Chemical Control

Man Spraying liquid acaricide on grassStudies have shown that, in areas where black-legged ticks are abundant, some 70% of people infected with the Lyme disease spirochete are bitten by ticks in their yard. In such areas, where ticks are abundant on residential properties, where there are high infection rates of ticks with spirochetes, and a lack of feasible alternative control strategies, pesticide applications may be an effective means for reducing black-legged and other ticks.

The use of pesticides for tick control should be considered as a final alternative to the preventive measures discussed above, and only after the presence of ticks has been documented.

Acaricide Selection

Many acaricides available for tick control can be purchased and applied by the general public. Read and follow all directions on the label. Alternative acaricides include soaps and desiccants. Specific acaricides, formulations, and methods of application may be restricted to certain target areas. Users are cautioned to carefully read the acaricide labeling to ensure that the proposed application is not in violation of federal and state pesticide control laws. Contact Rutgers Cooperative Extension, your County Agricultural Agent, or pesticide dealer for recommendations. The New Jersey Agricultural Experimental Station publishes recommendations for pesticide use against ticks. Pesticides come in both liquid and granular form. Both have various advantages and disadvantages. Generally, granular formulations are easier to apply by the homeowner. Application of liquid formulations requires access to large amounts of water and sophisticated equipment. However, less acaricide is required to achieve adequate control. Consideration should be given to hiring a professional pest control firm, which has the necessary experience and equipment to perform tick control.

Pesticide Use

Research has demonstrated the effectiveness of properly timed acaricide applications. If ticks are present, treat edge areas of the property (where turf grass and woods meet) plus 12 feet into the woods to create a protective barrier. Shady areas of the lawn adjacent to the woods and areas landscaped with shrubs and ground covers such as pachysandra may also be treated.

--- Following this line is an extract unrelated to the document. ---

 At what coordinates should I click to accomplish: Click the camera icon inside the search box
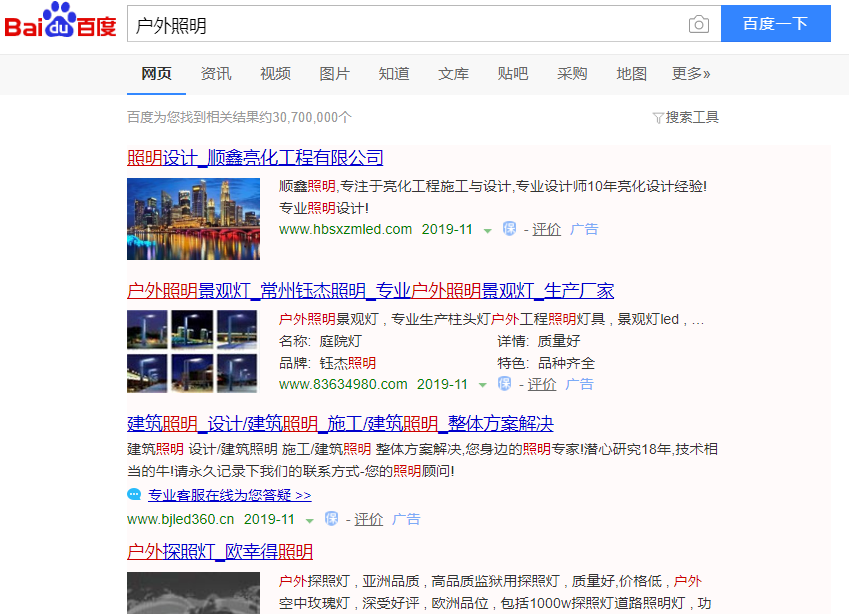click(698, 24)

Adult black-legged ticks are the easiest stage to control. They seek hosts on shrub layer vegetation in the fall and spring. Applying liquid acaricide during this period can result in control exceeding 95%. However, reduction of the adult population does not offer the same public health benefits as the control of nymphs, the life stage responsible for the majority of disease transmission.

Controlling black-legged tick nymphs is crucial, but more difficult since they are most active when foliage is present. Successful control of nymphs has been achieved using either granular or liquid formulations of a variety of acaricides. Granular acaricides, which can penetrate into dense foliage, can be applied with a chest-mounted cyclone spreader. Liquid formulations should be applied with sufficient pressure to penetrate foliage and physically disturb leaf litter. Although control exceeding 90% can be achieved with a single, well-timed application made in late May to early June, such applications will not prevent the emergence of larvae in the summer or the appearance of adults in the fall. Further, these applications appear to be less effective on lone star nymphs and adults, which may coexist in the treated area. Control of black-legged tick larvae is generally not recommended because this stage is not infected with the Lyme disease spirochete.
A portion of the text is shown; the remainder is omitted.